Our involvement in the organization gave us a range of experiences from very skill-specific ones (mason training/working on the rural housing programme) to very general ones such as motivating youth and helping them to grow into self-confident adults. For the latter we did more formalised training sessions to help the mason trainees get basic engineering skills such as drawing and estimation (for which we had to start from basics of multiplication and division).
Masons from Gudalur….
….and the house they built
ACCORD also runs an alternative school, Vidyodaya, which was started for the team’s children and later converted into an adivasi school. From 2001, Anu taught children in this school for two years. During this time we got more interested in children’s education. We also realised that more than designing and putting up buildings, we really enjoyed teaching rural people. Their keen interest in acquiring knowledge, and the satisfaction of providing knowledge and help one learn a skill was something we found very satisfying. We found such interventions more meaningful especially in areas where the quality of education (if any!) was appalling, and where the right education could help a person gain self-confidence and self-respect.
In 2000-2001, we travelled for a year with our children to various projects/schools around India, with the idea of getting exposure to working with children. The highlights were teaching English and Math to the tribal health trainees in the Sittilingi hospital for 3 months, working with the children in the KFI school in Uttarkashi for 5 weeks, and later at the Timbaktu school for 3 months. Our plans had to be modified somewhat due to the earthquake in Bhuj, Gujarat (as Krishna was there on the day of the quake conducting a workshop on stabilised mud block making). The second half of our year was spent mostly in Kutch working on the rehabilitation of the earthquake-affected people.
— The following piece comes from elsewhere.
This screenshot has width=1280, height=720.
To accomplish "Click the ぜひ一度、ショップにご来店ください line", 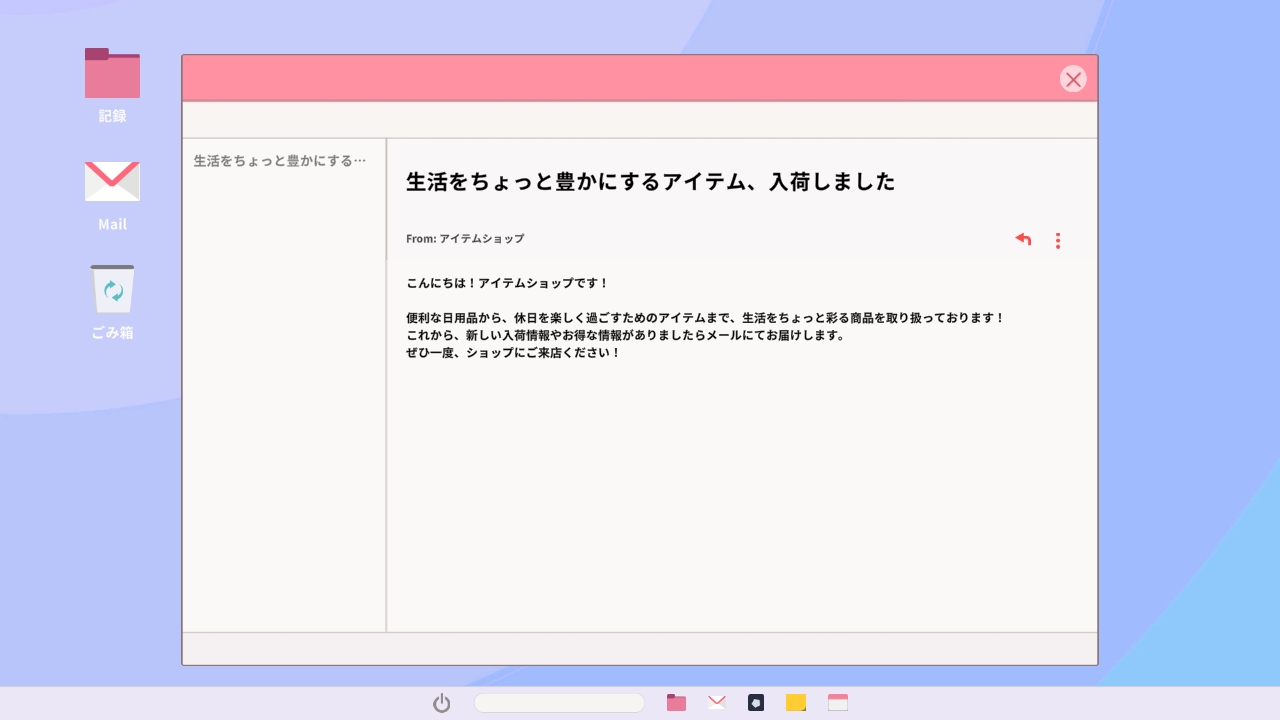I will (x=513, y=353).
After all these experiences we feel:
- That children from disadvantaged sections in the rural areas need an education that would help them gain self respect and help live with dignity. For this they need to acquire skills relevant to the community and the local economy.
- That children have a natural curiosity and capacity to learn that needs to be nurtured, giving them space and the right environment.
- That children need the company of sympathetic adults who can encourage/ motivate them to acquire skills and knowledge.
Regi and Lalitha, who were working with us in Gandhigram as doctors, had moved to Sittilingi in 1993 and had set up a community-based health programme. We had been making several visits through the years to help design and construct their buildings, and also interacted with their team doing training sessions. We have seen the place and the team grow and heard from them the need for a meaningful intervention in education. So we moved to Sittilingi in June 2003.